═════ Input material ═════

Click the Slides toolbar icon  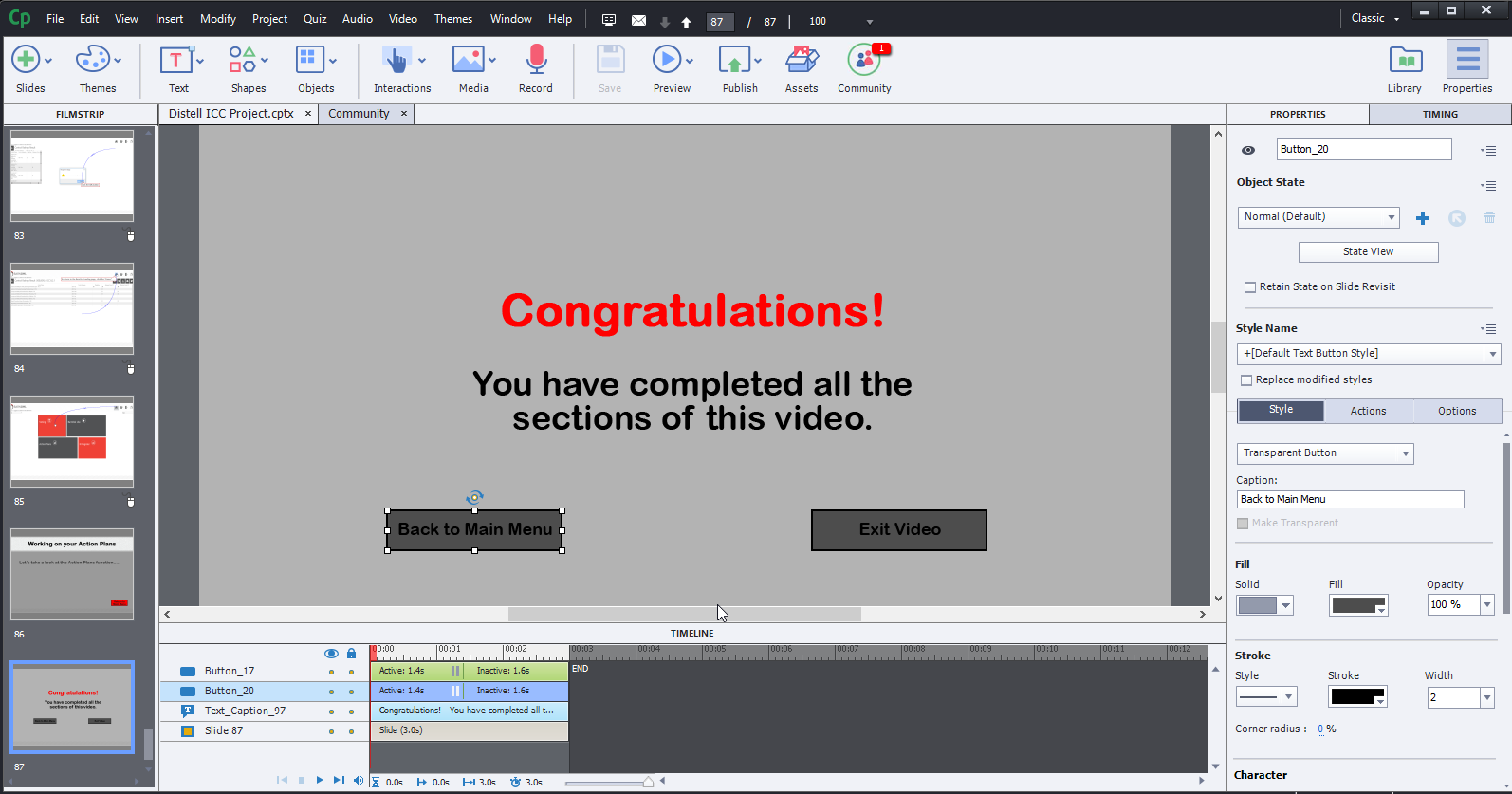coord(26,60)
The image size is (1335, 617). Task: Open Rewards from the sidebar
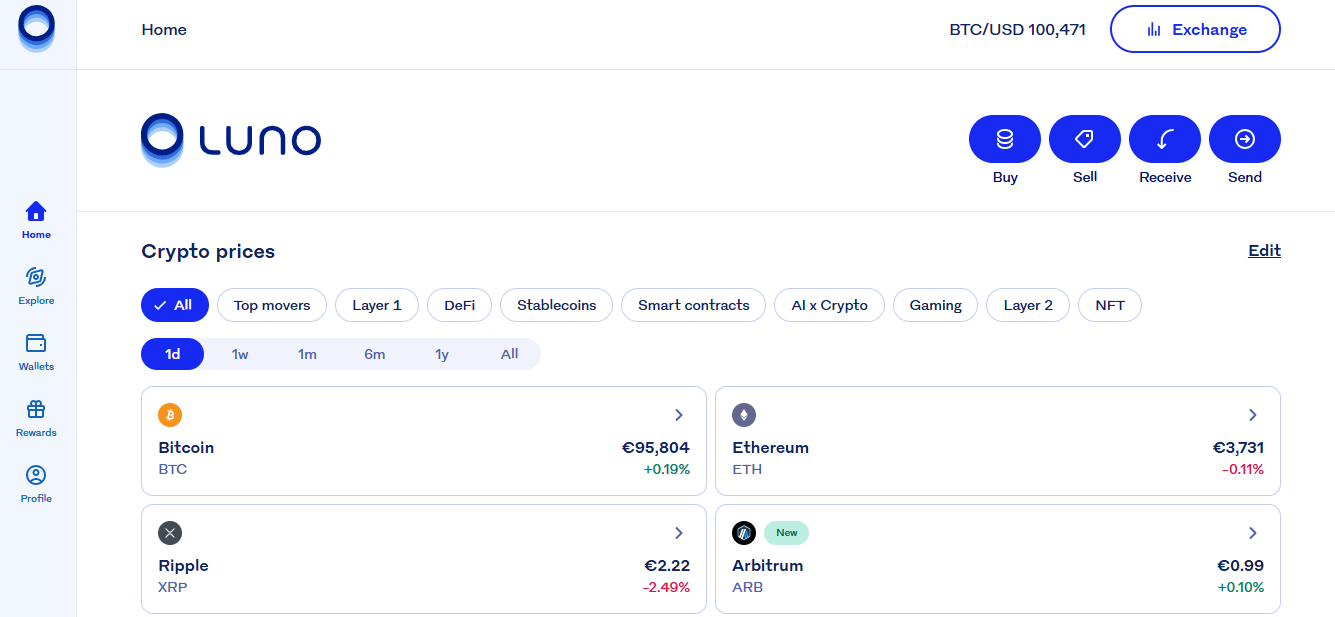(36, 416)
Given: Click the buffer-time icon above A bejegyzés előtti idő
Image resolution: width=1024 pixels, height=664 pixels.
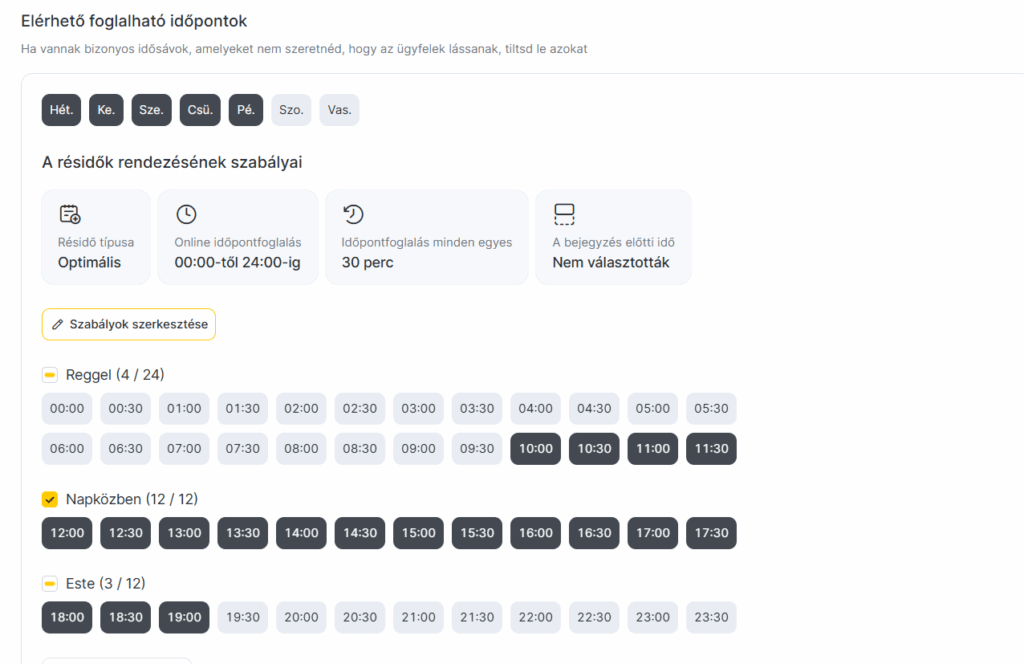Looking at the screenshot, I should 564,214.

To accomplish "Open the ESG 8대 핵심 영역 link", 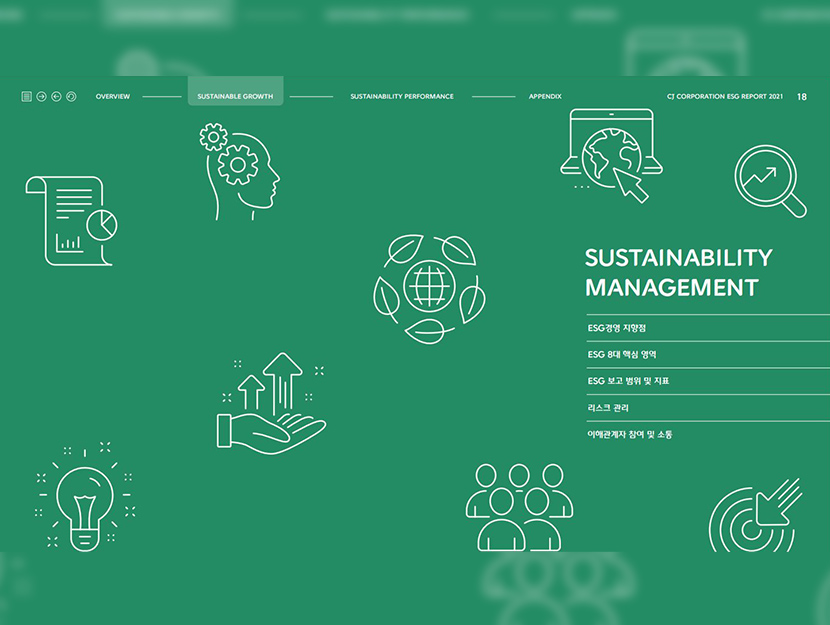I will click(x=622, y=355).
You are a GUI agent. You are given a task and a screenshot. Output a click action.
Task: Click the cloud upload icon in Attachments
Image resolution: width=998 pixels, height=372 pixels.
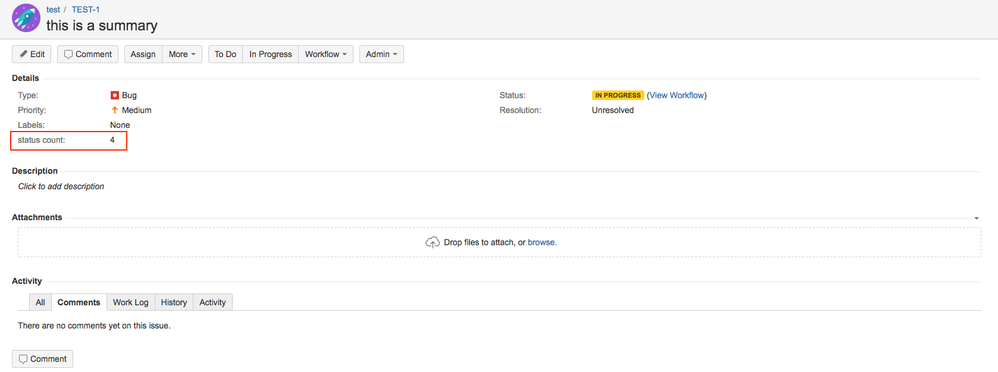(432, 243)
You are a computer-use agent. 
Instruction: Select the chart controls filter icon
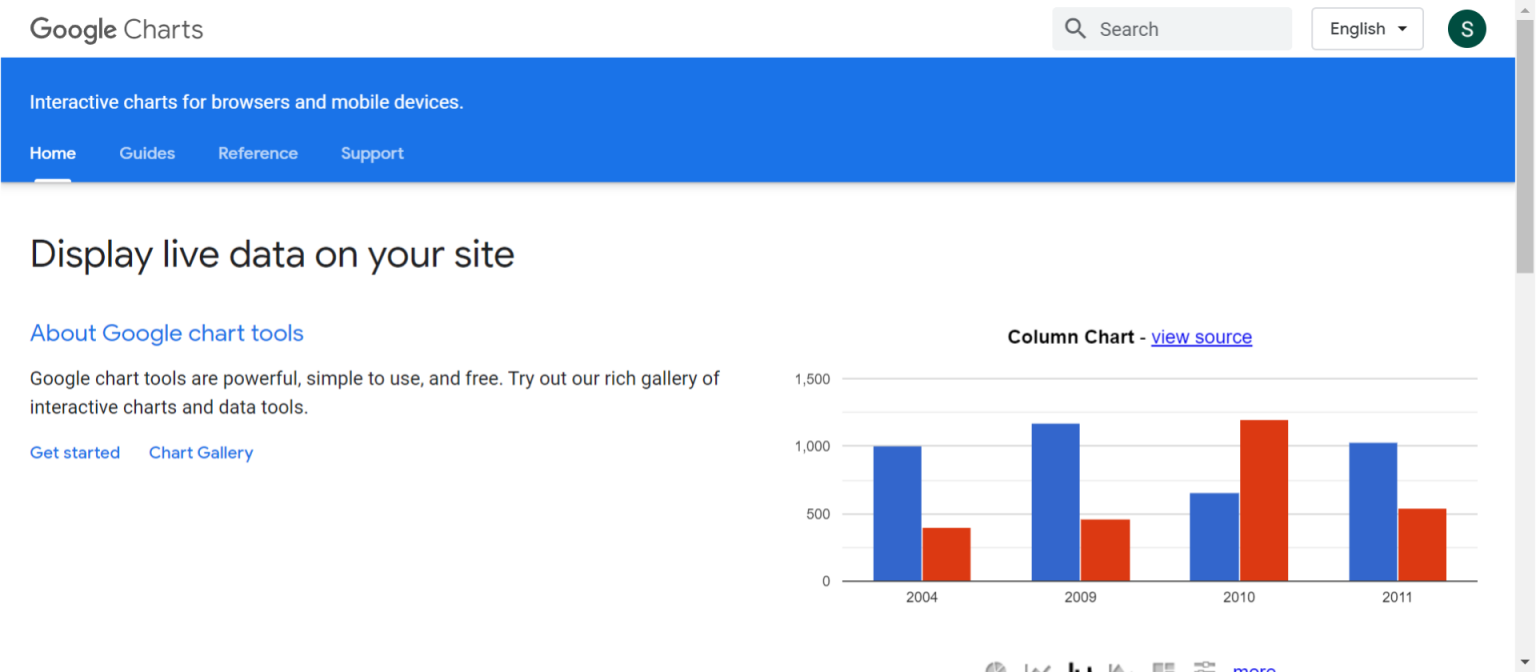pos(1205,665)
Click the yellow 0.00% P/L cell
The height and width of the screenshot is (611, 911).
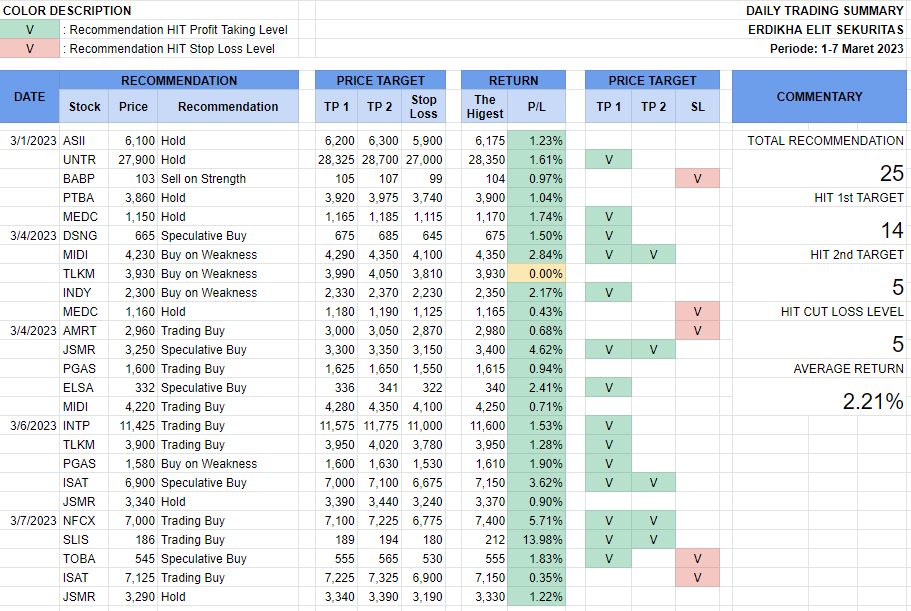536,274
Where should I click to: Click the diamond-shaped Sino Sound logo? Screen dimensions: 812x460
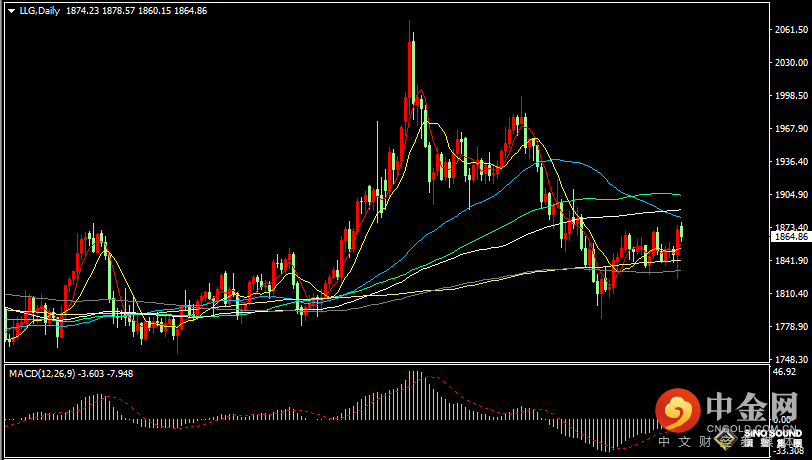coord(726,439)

═════

Retrieve all lines from the data that contain the string "agent".

◆ Response for this exercise:
You are a GUI agent. You are given a task and a screenshot. Output a click action.
You are a computer-use agent. 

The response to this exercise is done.